▶ [TEXT SECTION]

%%

# I LOVE Lyft...no idea what you guys are complaining about



## ND379 (Mar 29, 2016)

I have only had to deal with their customer support twice and each time it has went like this:

*J****** (Lyft)
Apr 27, 12:01 PM
Hi N****,

Thanks for reaching out. I understand the confusion on why you didn't receive the cancellation fee for this ride. Also, as to the effect of this to your acceptance rate. Nothing to worry now as I already had this taken care of.

I reviewed the said ride request and found out that yes, you're eligible to receive the cancellation fee since you've waited more than a minute for the passenger. That being said, I went ahead and requested an additional $5 to be included in your next weekly payout for this cancellation. You should see it at the bottom part of your next weekly summary.

%%

▶ [DATA SHOWN]

%%

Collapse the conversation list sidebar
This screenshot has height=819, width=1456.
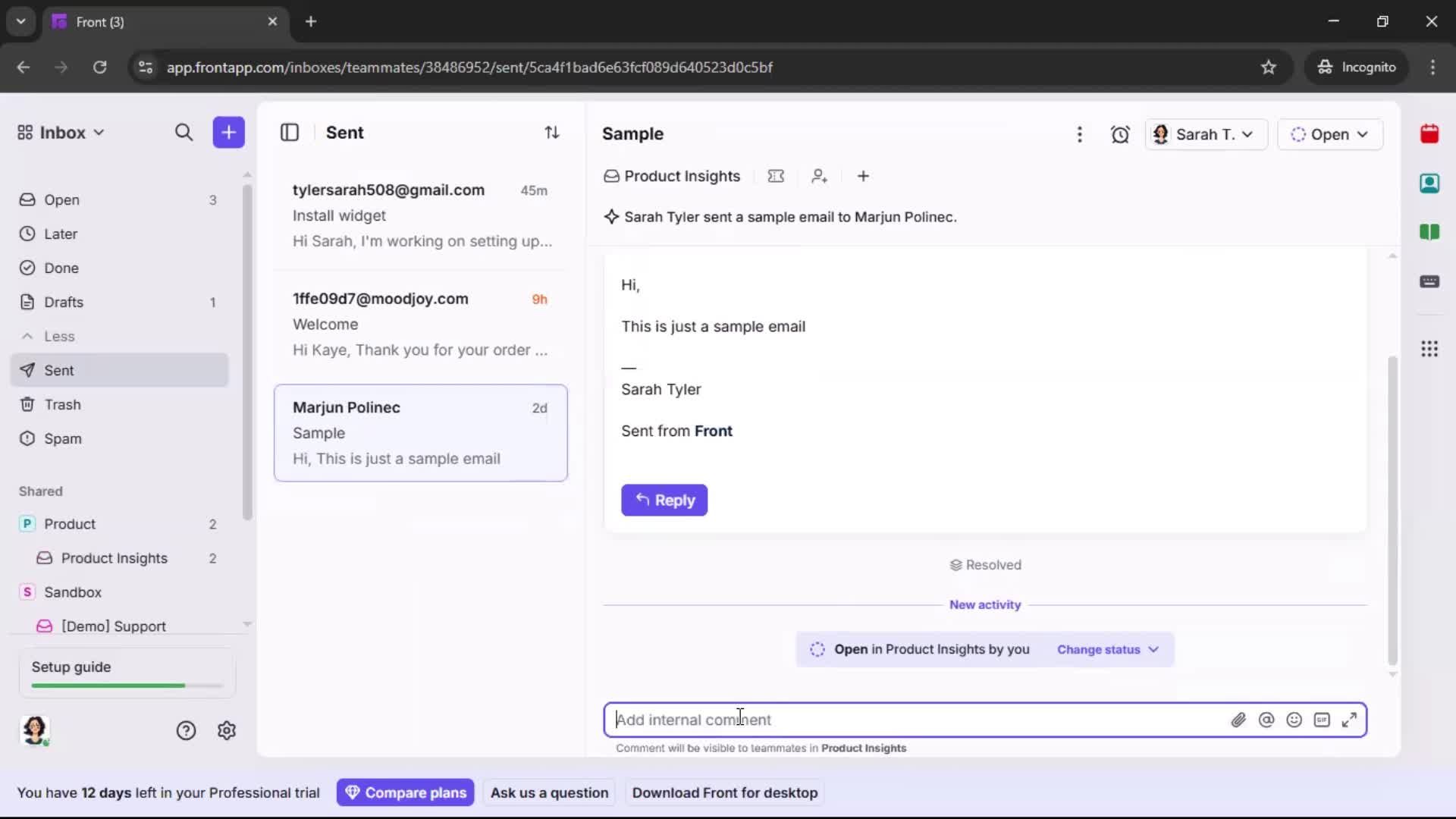point(290,133)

%%

▶ [REQUIREMENTS]
a) Write out the section of the Lyft forum post between "Apr 27, 12:01" and "taken care of.", inclusive.
b) Answer these questions from the Lyft forum post:
(i) What date is shown next to the username ND379?
(ii) At what date and time did the Lyft support reply arrive?
(iii) How much extra money did support request for the driver's next weekly payout?
c) Please proceed with the Lyft forum post, picking up right after its last sentence.

▶ [ANSWERS TO THE TASKS]
a)
Apr 27, 12:01 PM
Hi N****,

Thanks for reaching out. I understand the confusion on why you didn't receive the cancellation fee for this ride. Also, as to the effect of this to your acceptance rate. Nothing to worry now as I already had this taken care of.

b)
(i) Mar 29, 2016
(ii) Apr 27, 12:01 PM
(iii) $5

c)
Not only that, I've also gone ahead and excluded the rating from this ride so that your driver rating average is not affected. It may take up to a week for your driver rating to be updated with this excluded rating.

Moving forward, if you feel that a passenger may rate you poorly due to something out of your control, I highly suggest utilizing the comment box after each ride to note anything you feel may be important about the ride and/or passenger. That way, we can go back to your ride history and see your side of the story, and we can take any actions if necessary.

You can learn more about our cancellation policies by visiting our Help Center athttps://help.lyft.com/hc/en-us/articles/213584358-Cancellation-Policy-Driver.

N***, you take care when driving and please let me know if there's anything else I can help you with.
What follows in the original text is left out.